Required work
Find each line in the listing below that contains the word "screenshot", and copy those lines out.

Task inputs
★ ★ ★ ★ ★

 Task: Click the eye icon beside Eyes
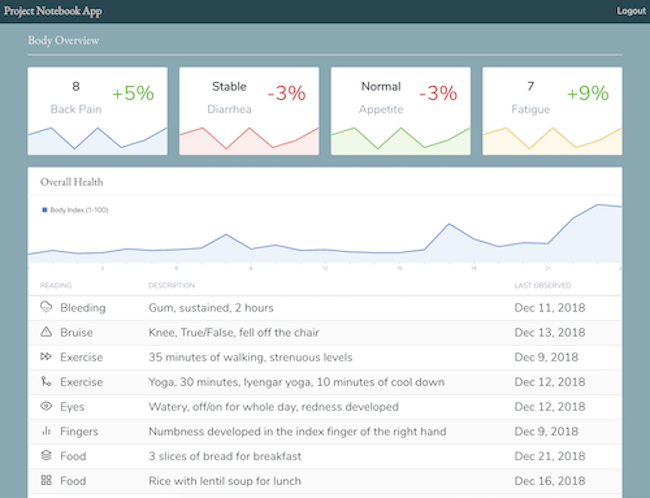[x=46, y=407]
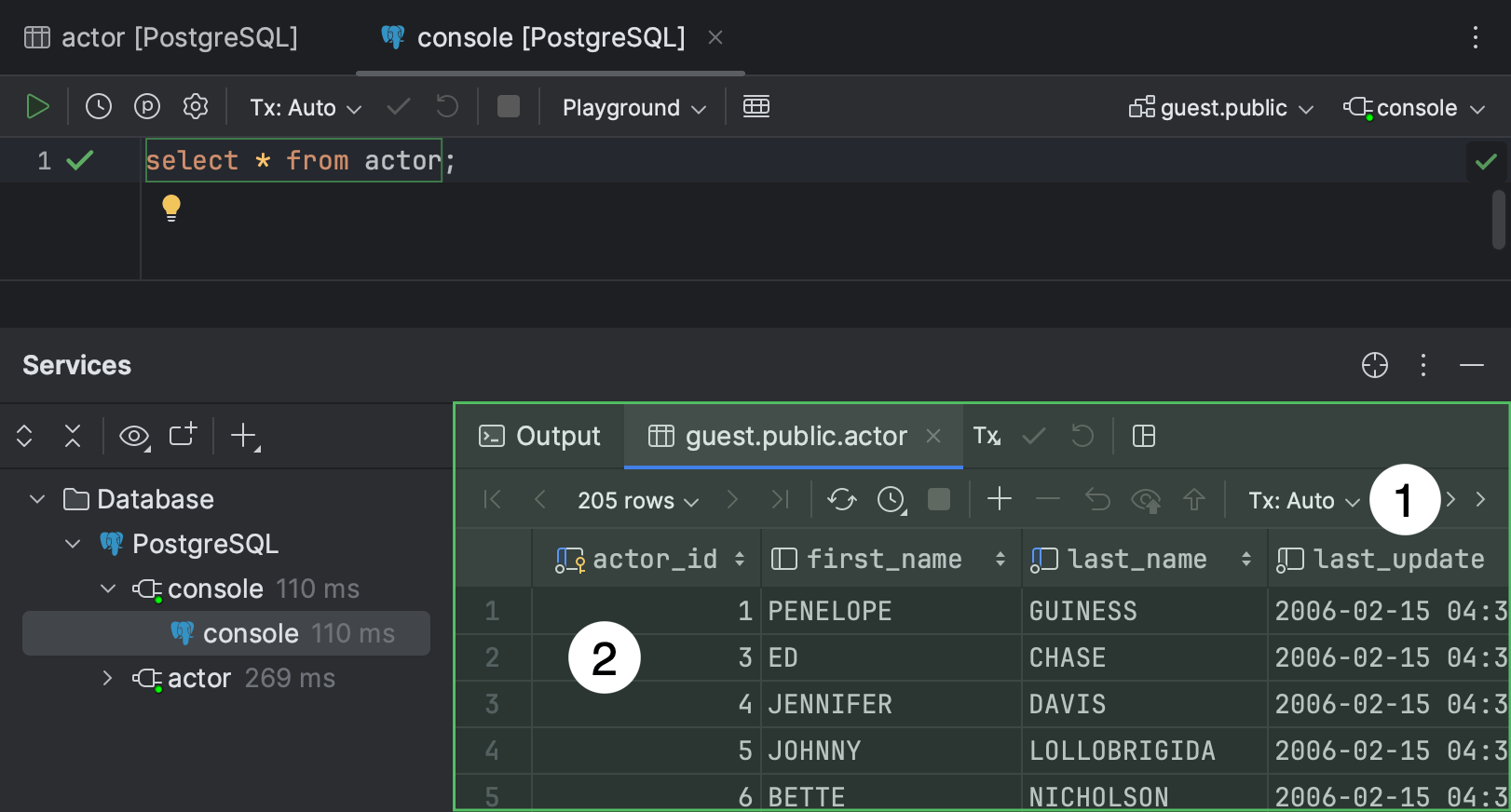Click the crosshair icon in Services header
The width and height of the screenshot is (1511, 812).
1374,365
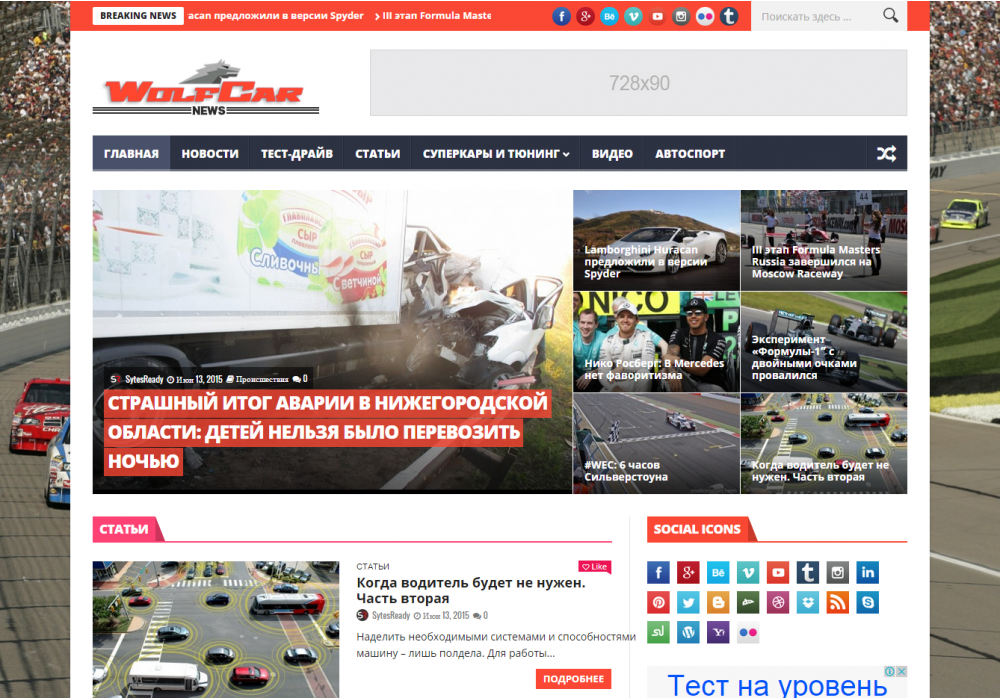Like the article with the heart button
Image resolution: width=1000 pixels, height=700 pixels.
(594, 567)
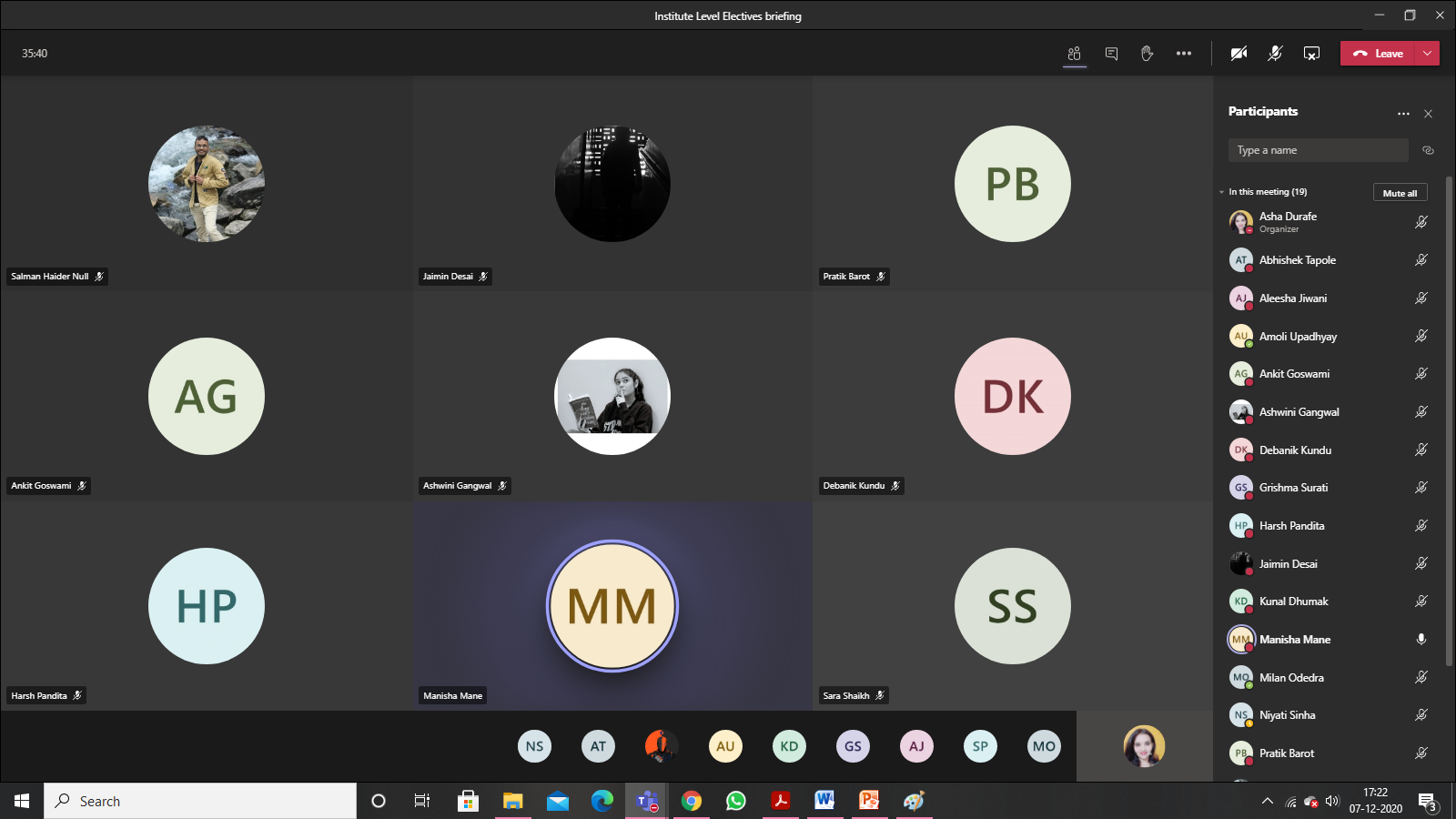Raise your hand in the meeting
This screenshot has width=1456, height=819.
tap(1147, 54)
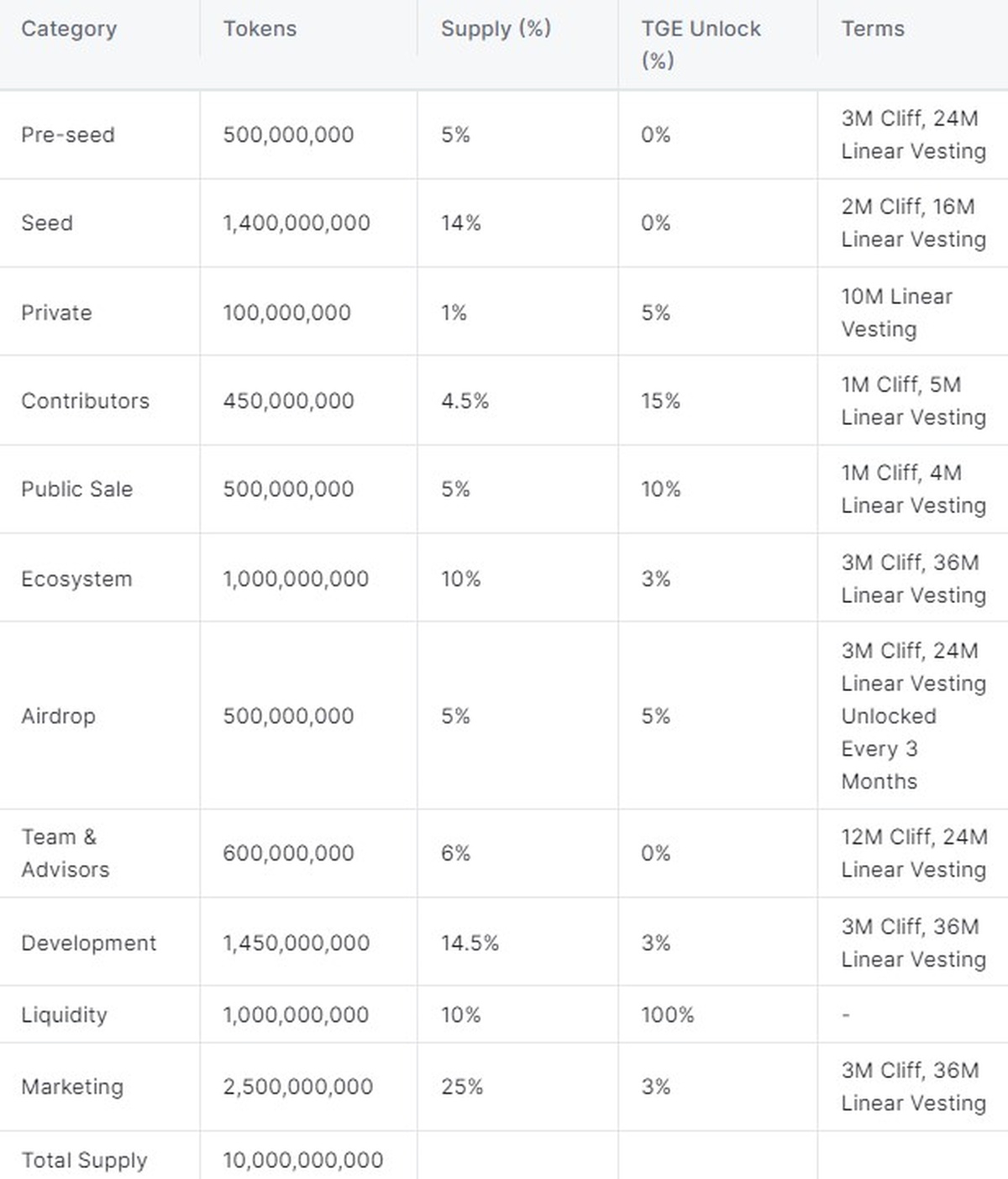Click the Terms column header

(873, 29)
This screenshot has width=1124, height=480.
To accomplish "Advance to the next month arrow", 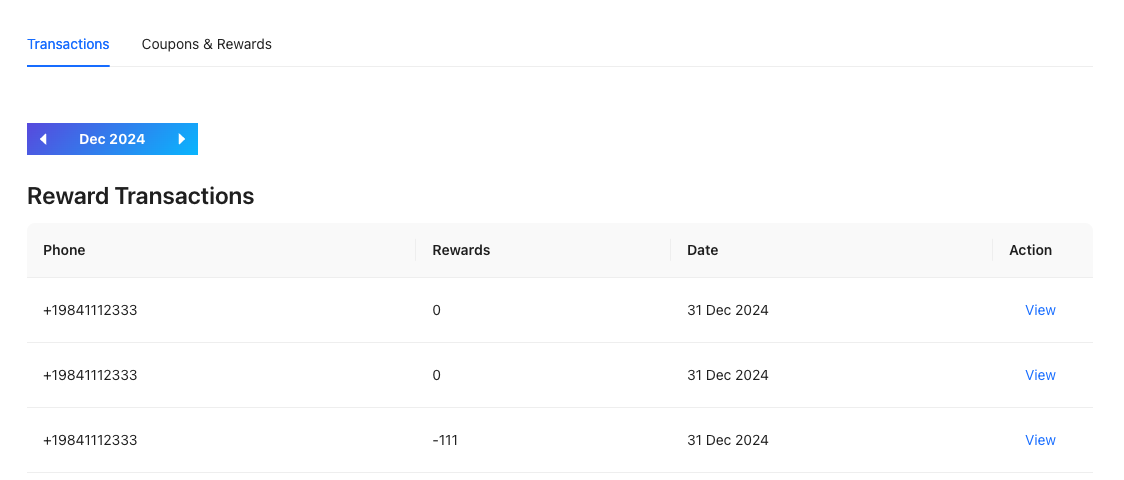I will coord(182,139).
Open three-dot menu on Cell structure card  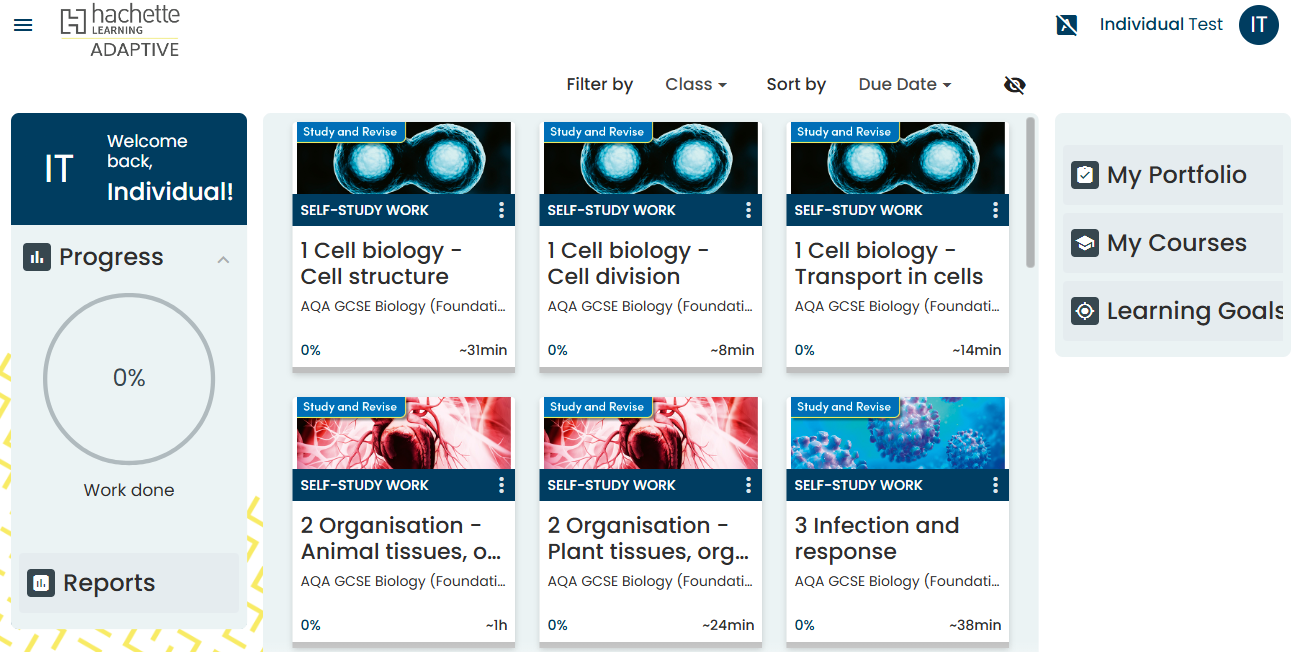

★ ★ ★ ★ ★

Completed exercise
The width and height of the screenshot is (1511, 812).
This screenshot has width=1456, height=819.
This screenshot has width=1124, height=480.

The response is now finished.